=== Begin Enclosure ===

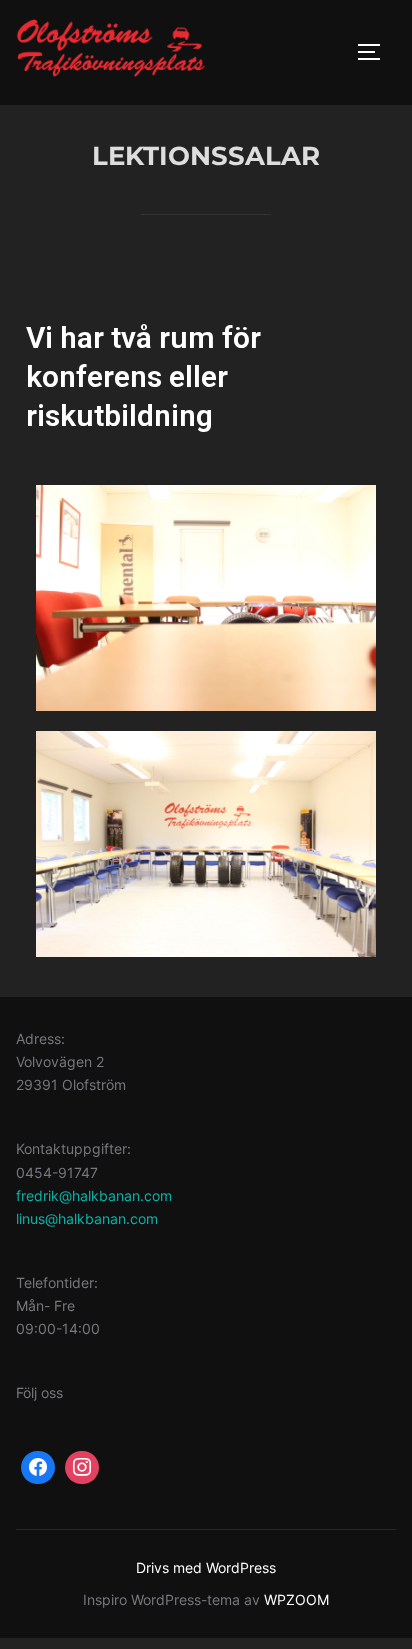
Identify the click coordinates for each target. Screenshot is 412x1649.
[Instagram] (82, 1468)
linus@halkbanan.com (87, 1218)
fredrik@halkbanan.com (94, 1195)
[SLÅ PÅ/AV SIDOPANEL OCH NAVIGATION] (376, 52)
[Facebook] (38, 1468)
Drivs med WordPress (206, 1567)
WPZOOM (296, 1599)
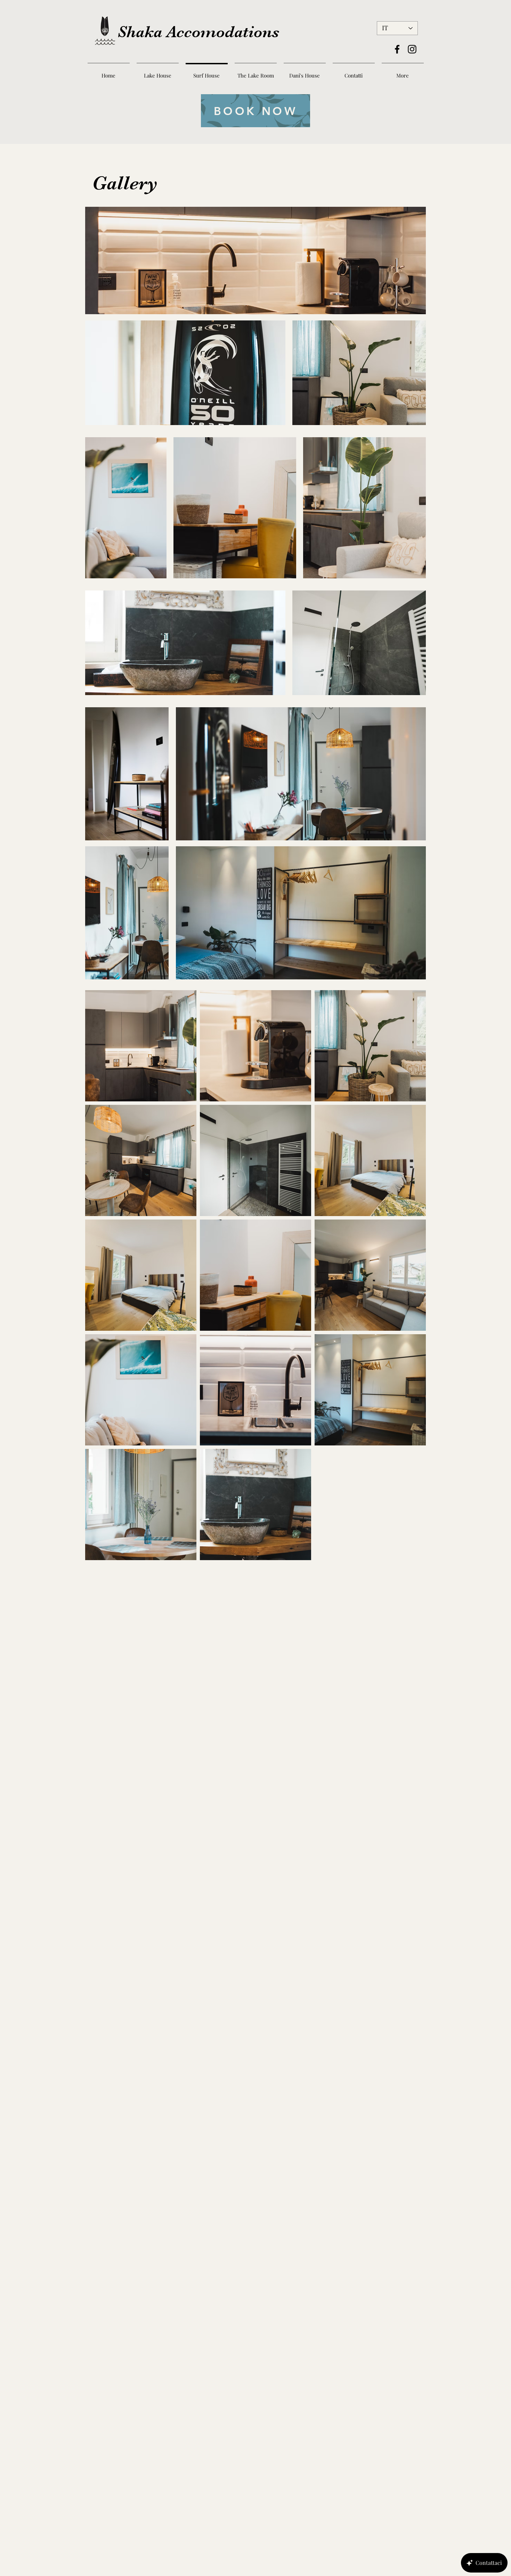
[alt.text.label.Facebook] (397, 49)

=== End Enclosure ===

_Exercise:_ With the pictures left out, return all the material above exactly.

_Solution to the exercise:_
Identify the click coordinates for each target. Screenshot is 412x1649.
[Instagram] (82, 1468)
linus@halkbanan.com (87, 1218)
fredrik@halkbanan.com (94, 1195)
[SLÅ PÅ/AV SIDOPANEL OCH NAVIGATION] (376, 52)
[Facebook] (38, 1468)
Drivs med WordPress (206, 1567)
WPZOOM (296, 1599)
[alt.text.label.Facebook] (397, 49)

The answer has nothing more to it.